Let me give you some spoilers.
I will only tell you a few titles, including that“It is not about abandoning the troubles, but about‘understanding’ the troubles”, “‘Unnecessary judgments’ will bring you pain”, “Do not indulge emotions, and do not suppress them”, “Do not be overly concerned with what other people think about yourself”,“The third choice in competition”, and “Get the right mindset back.”
Many troubles are actually caused by desires.
Some readers commented on the book on Douban.com---Why did some people start to pursue the “Buddhist lifestyle”? When it cannot be changed and it has to be accepted, the next best way is to withdraw from the fight.
其实,作者草薙龙瞬谈得更多的,不是外在,而是内心。不是消极的退让,而是积极的面对。在“管理自己的欲望”一节中,他说了下面这样的话——
例如“希望在工作中得到好评”“希望得到他人的感激”“希望得到表扬”等想法可以刺激人们的主观能动性,所以应该没有什么人会拒绝这样的欲望。因此,假如你也有想要尝试和挑战的事物,那可以大胆主动地去满足自己的欲望。即便动机是“想要赚大钱”“想要成为人上人”或者“想在竞争中取得胜利”之类属于“烦恼”的想法,只要这样的目标能给你带来快乐,那就应该大胆地去追求。
但是在追求的过程中有一个先决条件:“满足欲望便能够带来幸福”这件事仅限于本人感到快乐的时候,相反,假如欲望过度膨胀,变成了“焦虑”“不安”“没有进展”或者“努力之后也得不到认可”之类的不满时,我们就必须放下这样的欲望。感到“苦”(不快乐)的时候,就是该放手的时候。
在这点上我是投赞成票的。
我们都活在红尘俗世,那些隐入山林的贤人们毕竟是少数。我们都有欲望——没有欲望何谈生命呢——一种积极的同时又克制的生活,可以给我们更多的快乐,让我们更接近成为一个快乐的人。
就像神魔之隔往往只在一线那样,有时候心灵鸡汤和心灵毒鸡汤喝起来味道也差不多。甚至有时,同样一句话,一段文,一本书,都会产生彼之蜜糖吾之砒霜的效果。如何成为一个快乐的人?终极的法宝也不在本书,而在本心。
套用佛系青年的口头禅来做本文的结束语吧,一千个读者心中有一千个哈姆雷特,不管你怎么评价这本小说,都行、可以、没关系。你开心就好!
In fact, the author talks more about something that is not external, but rather internal, not a negative concession, but a positive response. In the section“Managing Your Desire”, he said the following:
For example, “hope to receive praise at work”, “hope to get others’ gratitude”, “hope to be praised” and other ideas can stimulate people's subjective initiative, so I guess that no one would reject such desires.

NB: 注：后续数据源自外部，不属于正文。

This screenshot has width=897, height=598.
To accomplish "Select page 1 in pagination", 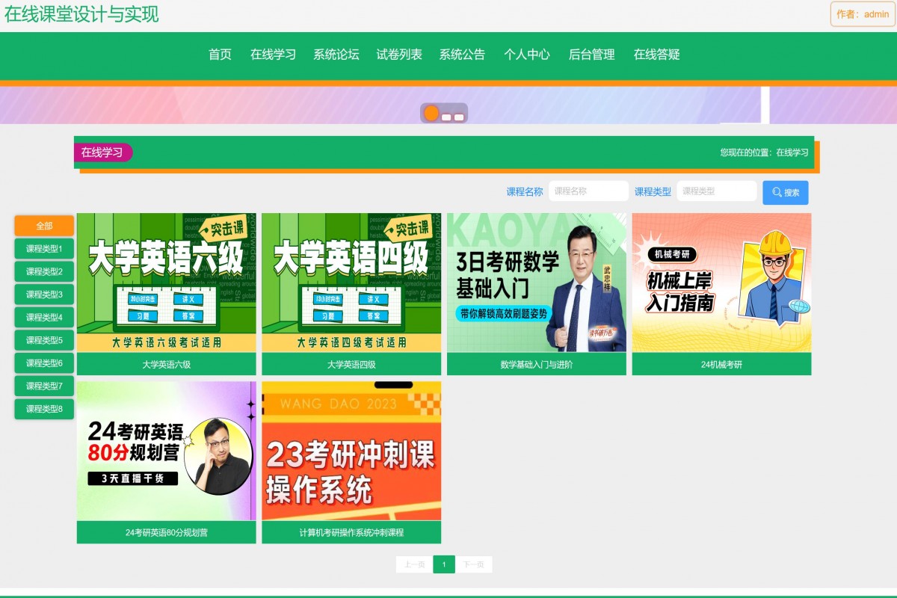I will [444, 564].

Therefore,if you also have something you want to try and challenge,you can boldly and proactively satisfy your own desires.Even if your motives are those ideas of “trouble”, such as “to make big money,” “to be a superior” and “to win in a competition,” as long as such goals can bring you joy, then you should boldly pursue them.
However, there is a precondition in the process of pursuing: “Satisfaction of desire can bring happiness”is limited to when one feels happy. On the contrary, if desire swells too much and becomes dissatisfaction such as “anxiety”, “unrest”, “no progress” or "no recognition after hard work," we must put aside such desires. When you are unhappy, it's time to let it go.

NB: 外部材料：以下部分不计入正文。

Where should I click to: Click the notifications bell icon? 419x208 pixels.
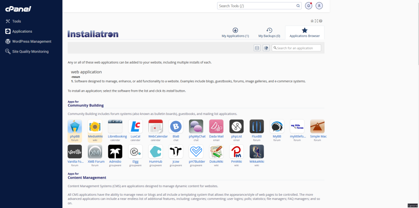point(309,6)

I fairly agree with this point.
We are all living in the earthliness. After all, the sage people hidden in the mountains is a minority. We all have desires ---which are the key factors in life --- a positive and restrained life that can give us more happiness and make us closer to becoming a happy person.
Just as the boundaries between good and bad are blurred, sometimes the chicken soup for the soul and the poisonous one for the soul taste similar to each other.Sometimes the same sentence, paragraph, or book will produce very different results. How to become a happy person? The ultimate magic weapon is not in the book,but in your own heart.
Let me borrow the pet phrase of the Buddha-style youth to conclude this article. There are a thousand Hamlets in the hearts of a thousand readers. Therefore, no matter how you evaluate this novel, as long as you feel happy, it’s fine, it’s okay and it does not matter.